### Records for this exercise
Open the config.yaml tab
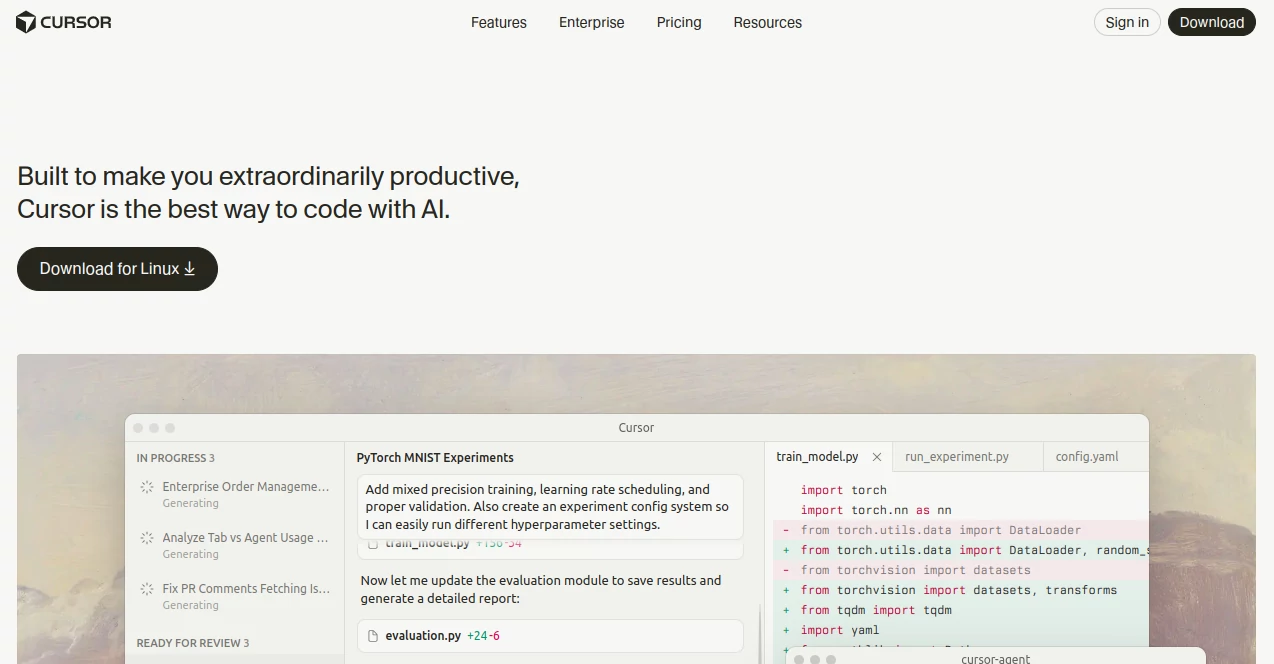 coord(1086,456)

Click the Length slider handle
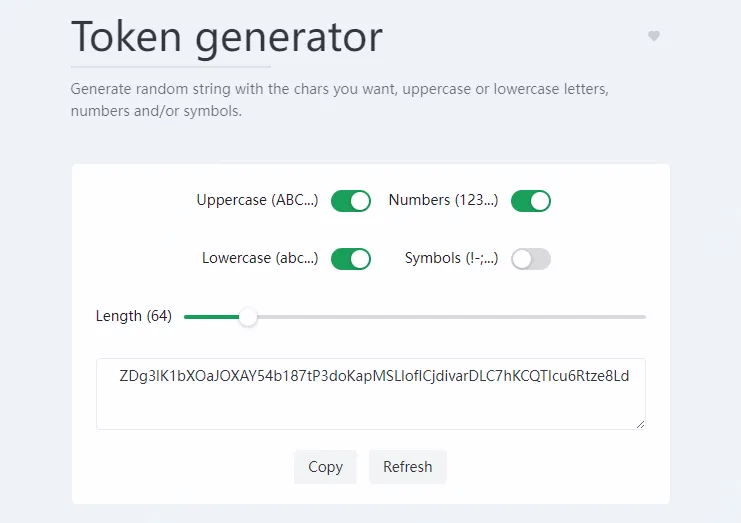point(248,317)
---
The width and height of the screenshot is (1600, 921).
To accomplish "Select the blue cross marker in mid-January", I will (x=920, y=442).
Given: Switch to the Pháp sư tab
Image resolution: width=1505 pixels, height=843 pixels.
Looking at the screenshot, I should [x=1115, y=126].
---
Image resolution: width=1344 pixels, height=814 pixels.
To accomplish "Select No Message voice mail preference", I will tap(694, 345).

### Your goal
From the entries above, return each line with the word "will" in it.

### Response below
To accomplish "Select the blue cross marker in mid-January", I will (x=920, y=442).
To accomplish "Select No Message voice mail preference", I will tap(694, 345).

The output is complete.